▶ Entries for locating text and elements
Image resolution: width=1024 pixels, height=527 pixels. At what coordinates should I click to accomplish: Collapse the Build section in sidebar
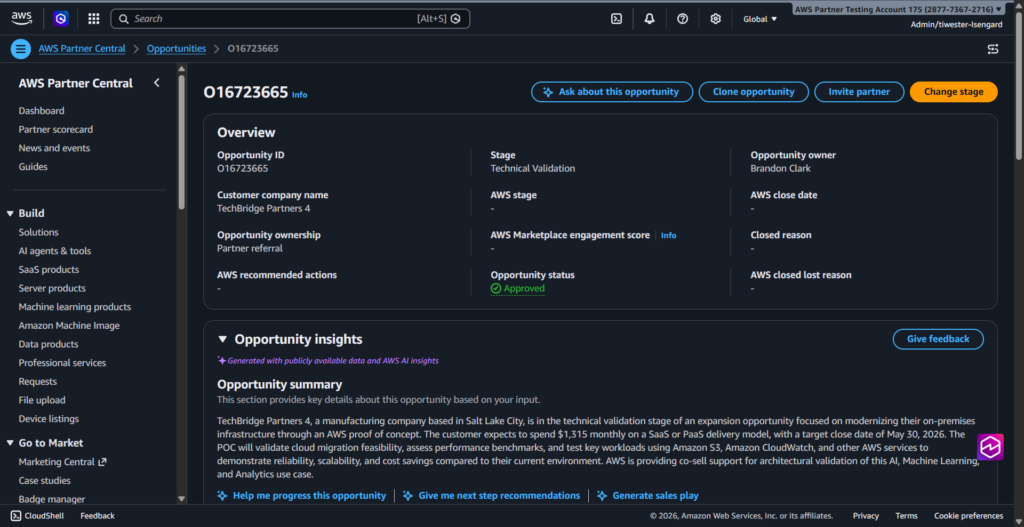pos(10,213)
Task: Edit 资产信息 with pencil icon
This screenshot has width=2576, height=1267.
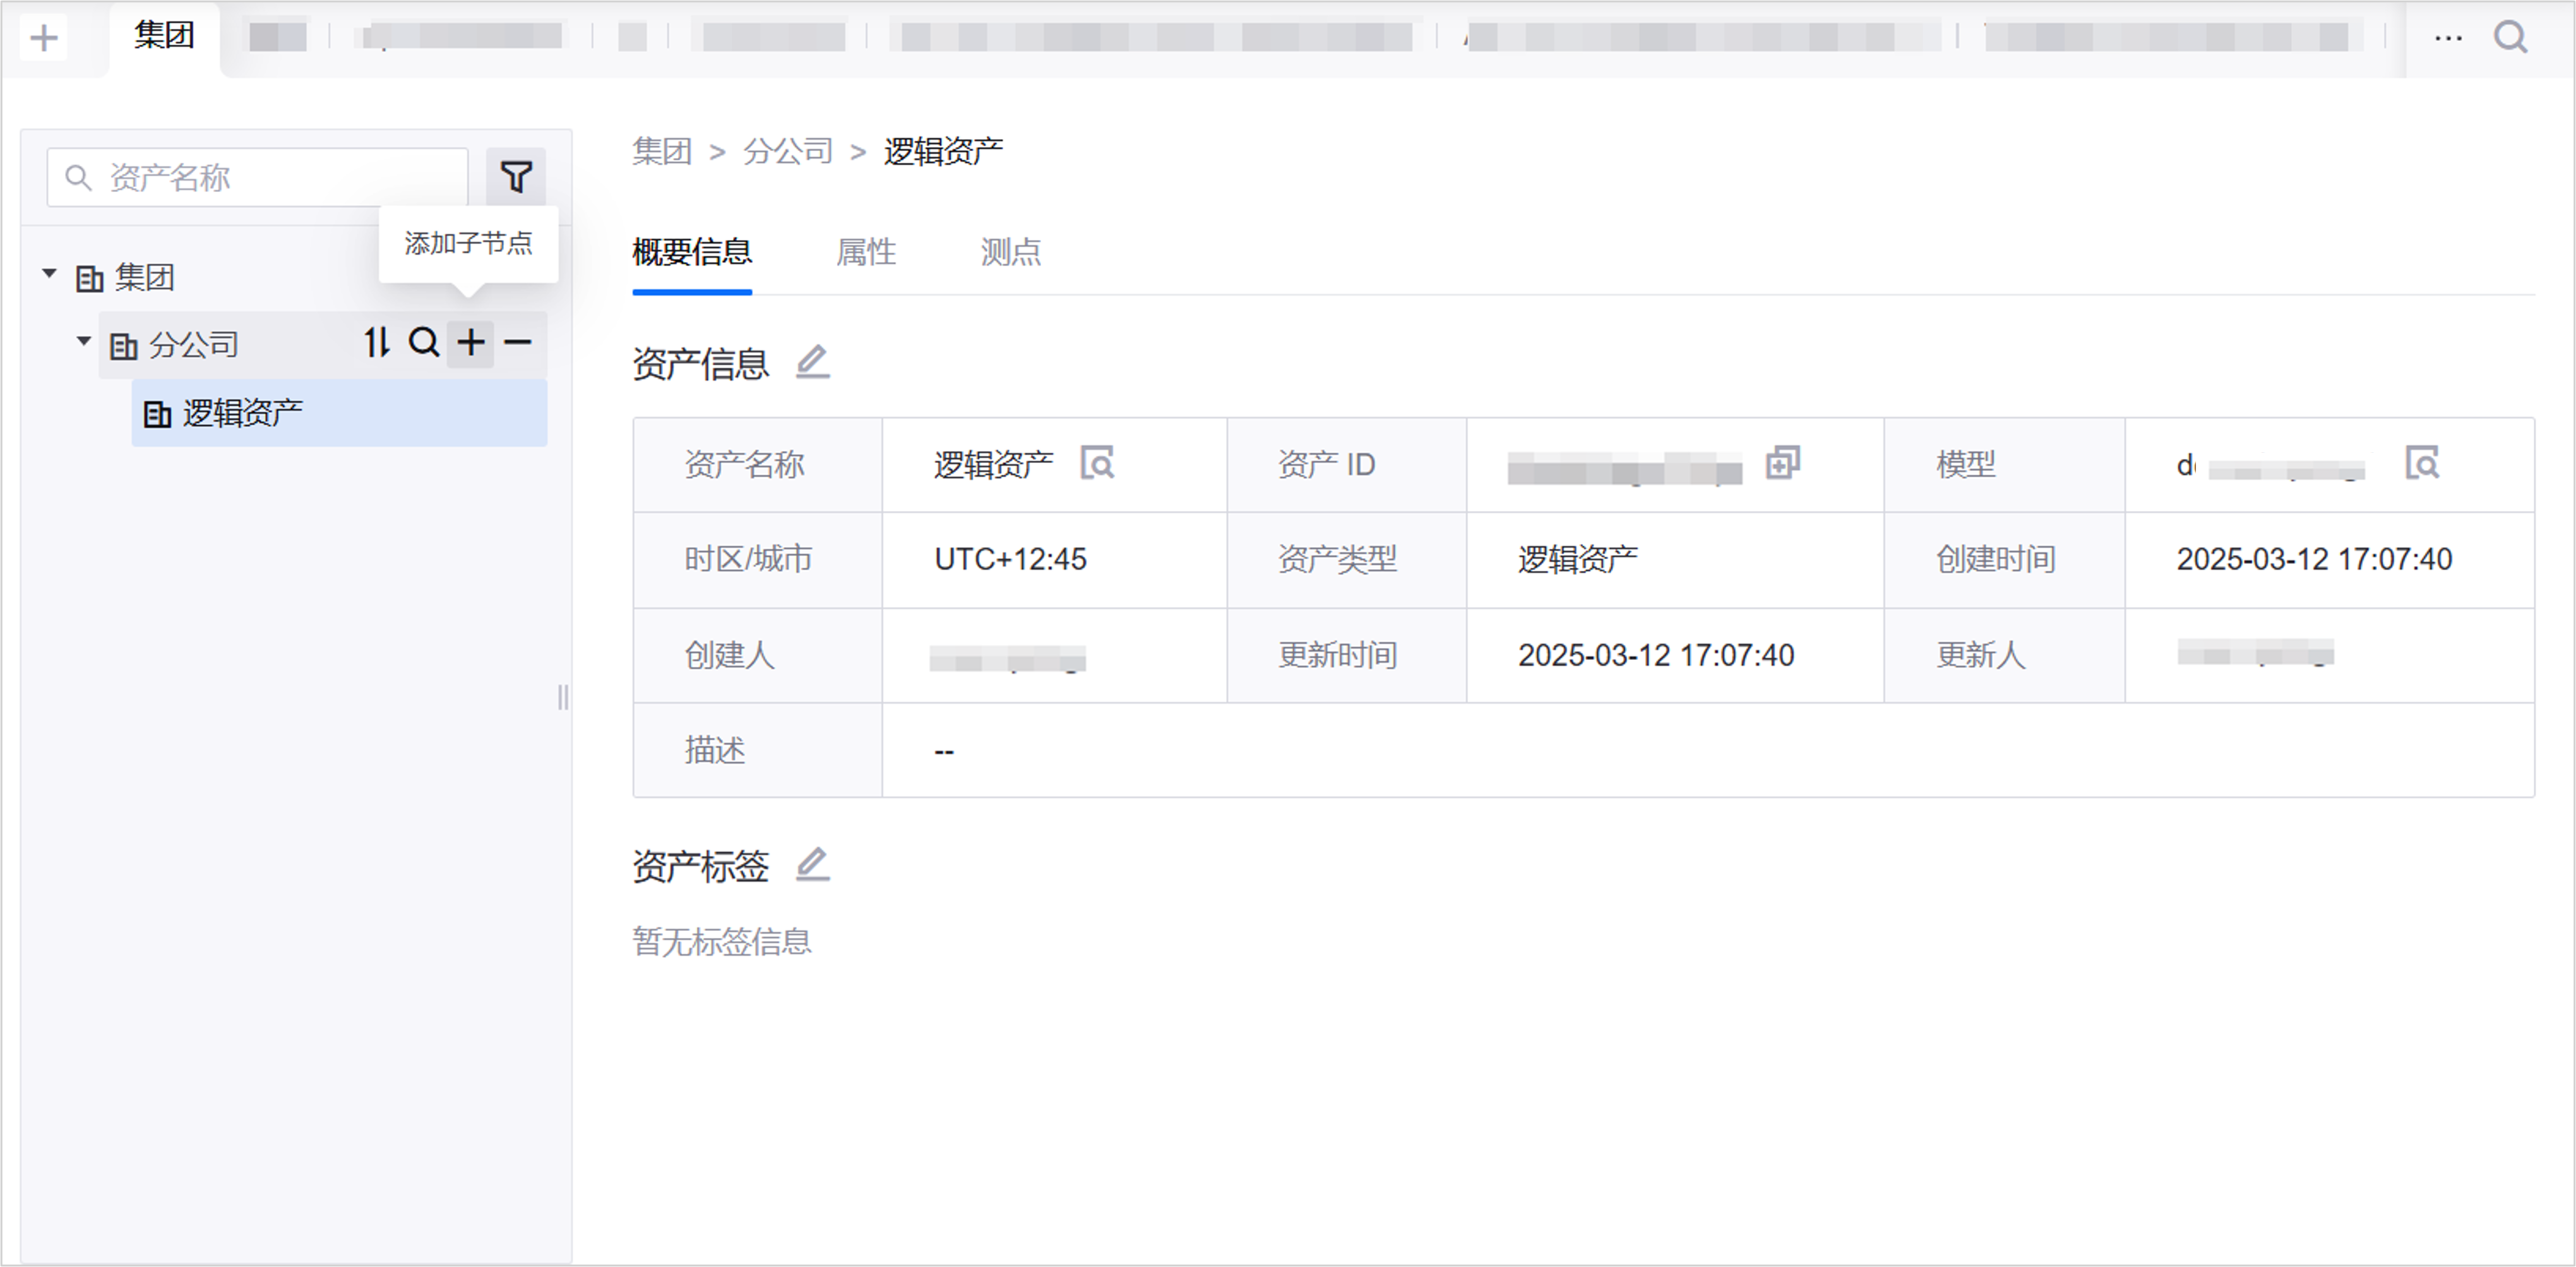Action: tap(812, 362)
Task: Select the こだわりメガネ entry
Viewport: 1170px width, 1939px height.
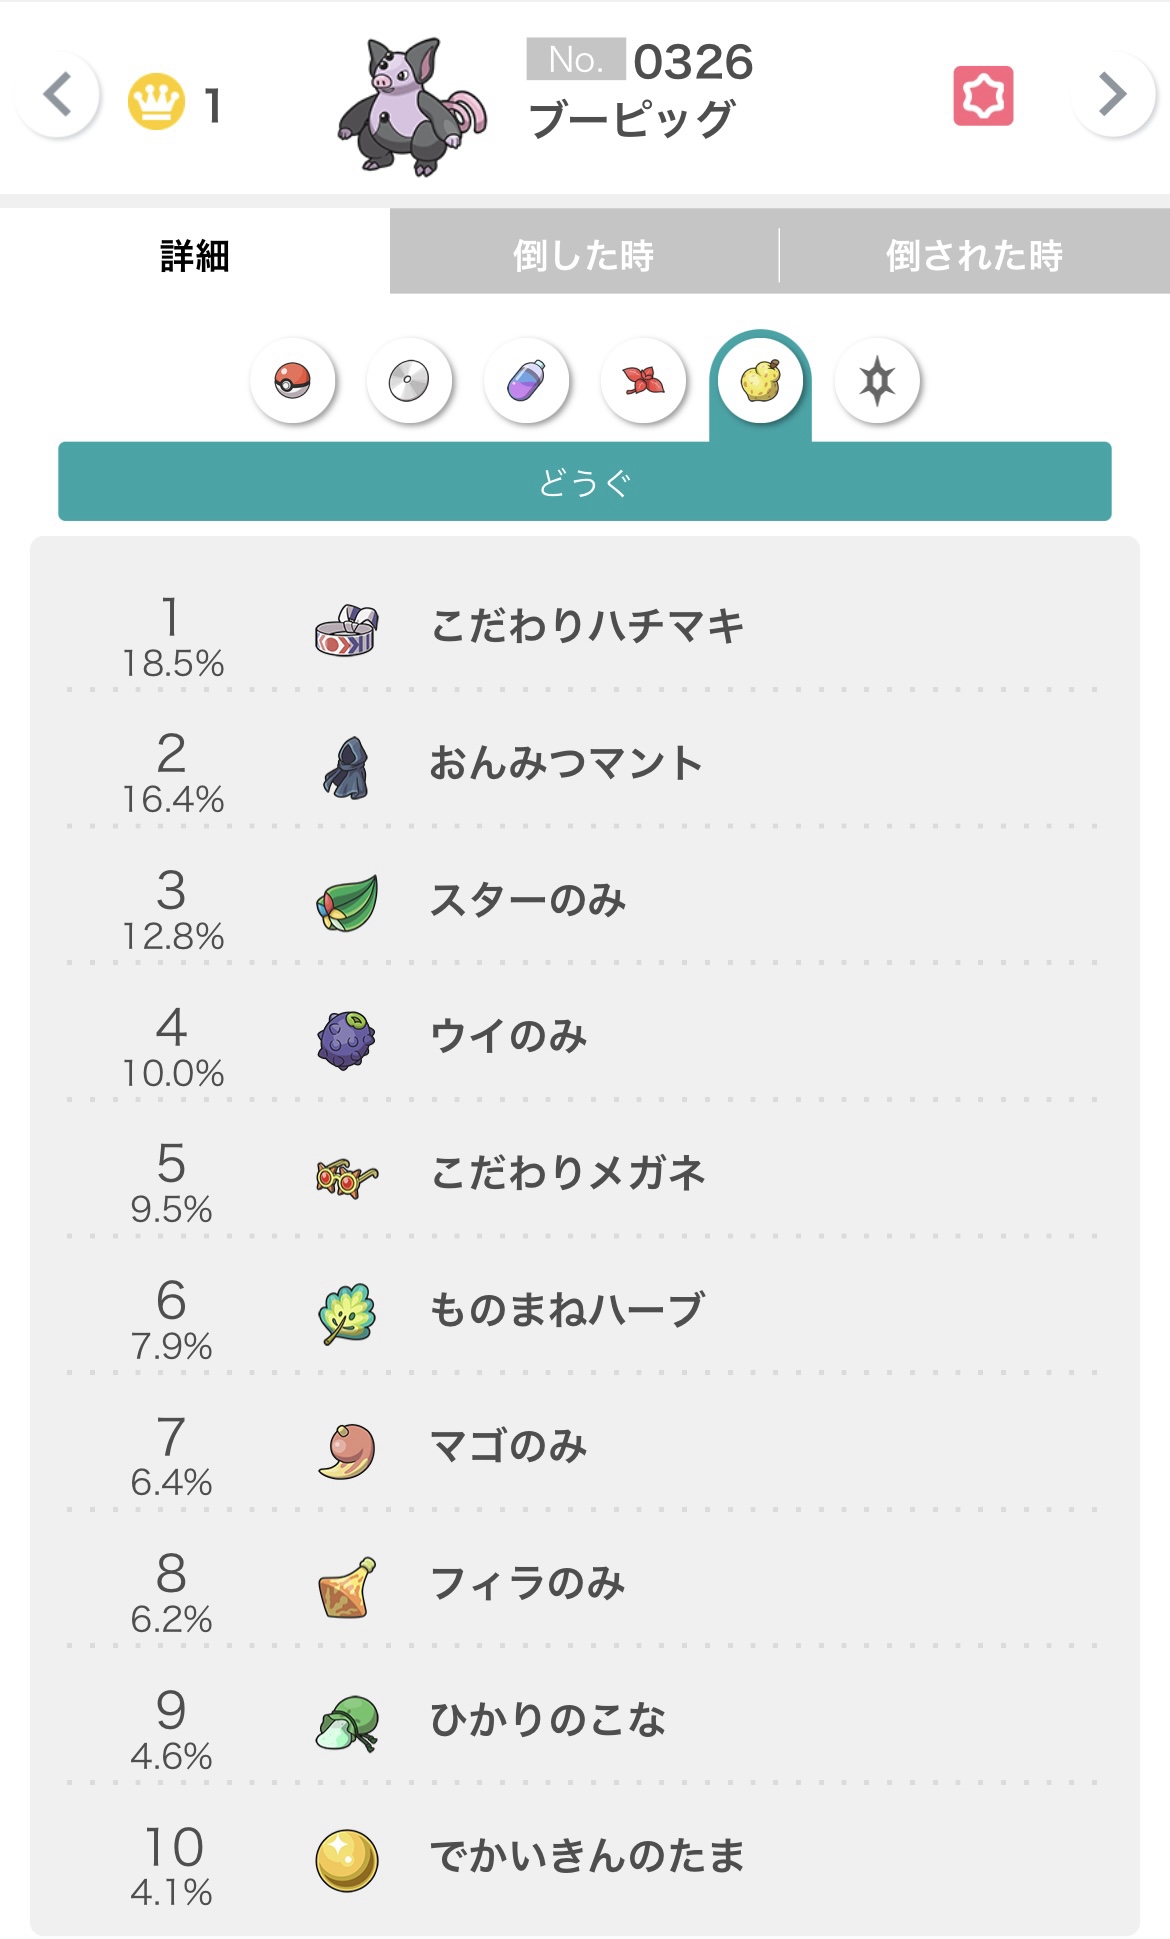Action: (567, 1173)
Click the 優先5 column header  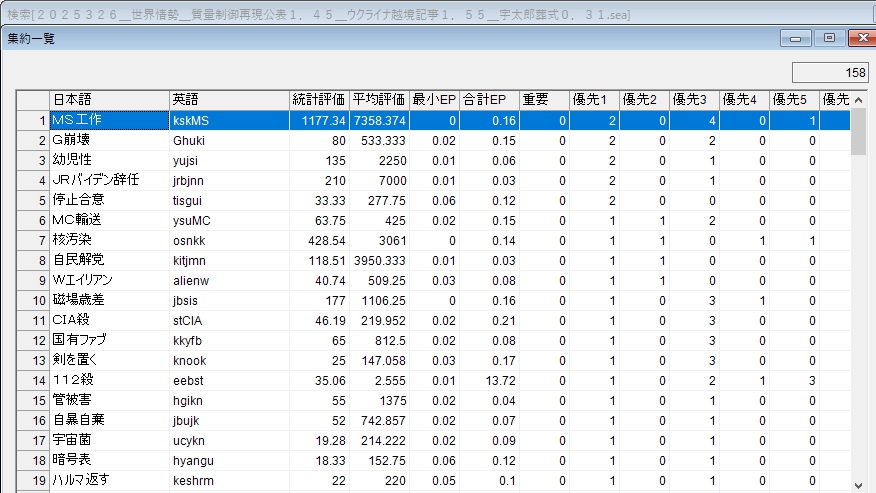click(x=794, y=99)
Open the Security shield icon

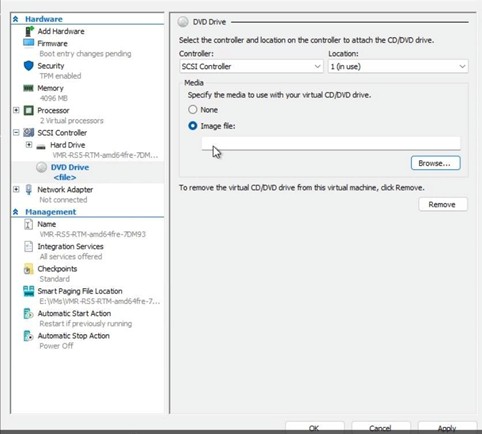tap(29, 66)
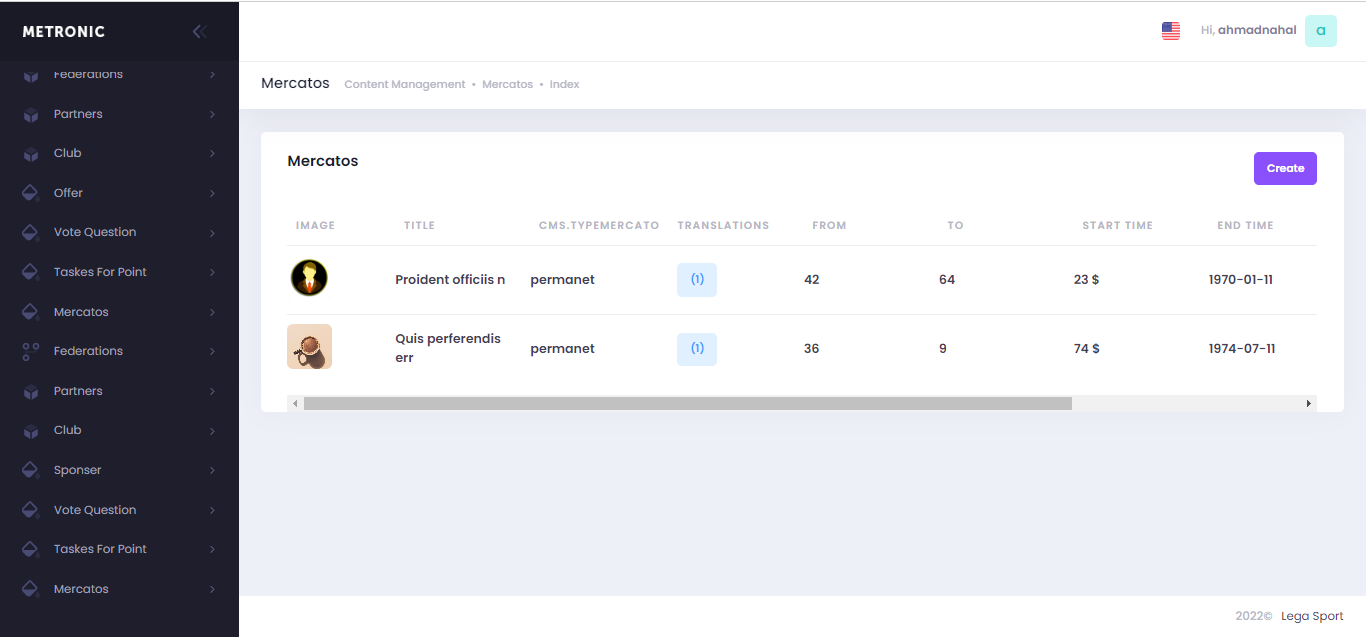Click the START TIME column header

click(1117, 226)
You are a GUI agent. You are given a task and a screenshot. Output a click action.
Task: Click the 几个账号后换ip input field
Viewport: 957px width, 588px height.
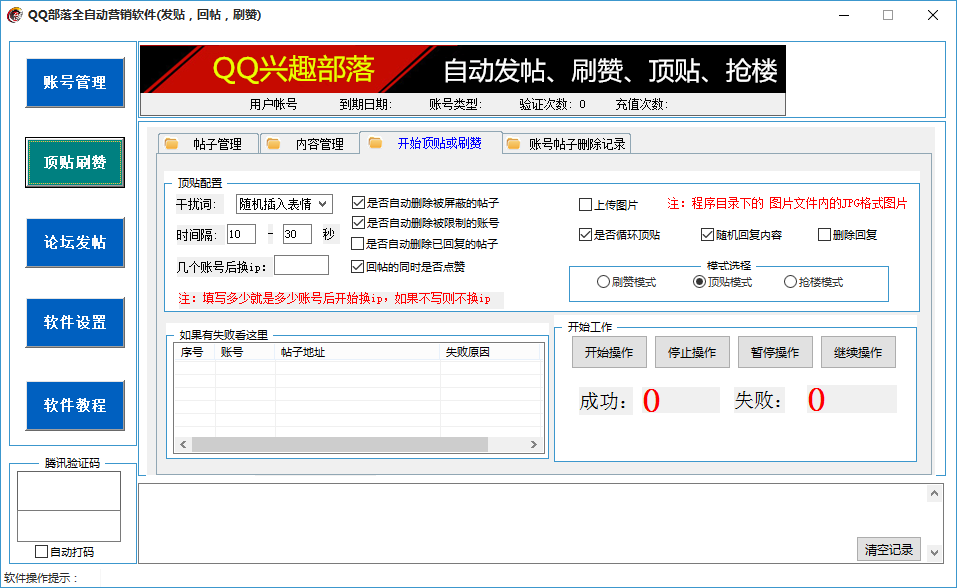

▶ EXERCISE DIRECTIONS
Recast the material as a Markdown table with the columns Row and Line, starting from the first line of the material and continuing through the line that contains "Action: (567, 1173)", leaving out blank lines. Keep the pictures out of the table.

▶ EXERCISE SOLUTION
| Row | Line |
|---|---|
| 1 | Image resolution: width=1024 pixels, height=527 pixels. At what coordinates should I click to accomplish: Collapse the Build section in sidebar |
| 2 | pos(10,213) |
| 3 | Task: Edit 资产信息 with pencil icon |
| 4 | This screenshot has width=2576, height=1267. |
| 5 | Action: tap(812, 362) |
| 6 | Task: Select the こだわりメガネ entry |
| 7 | Viewport: 1170px width, 1939px height. |
| 8 | Action: (567, 1173) |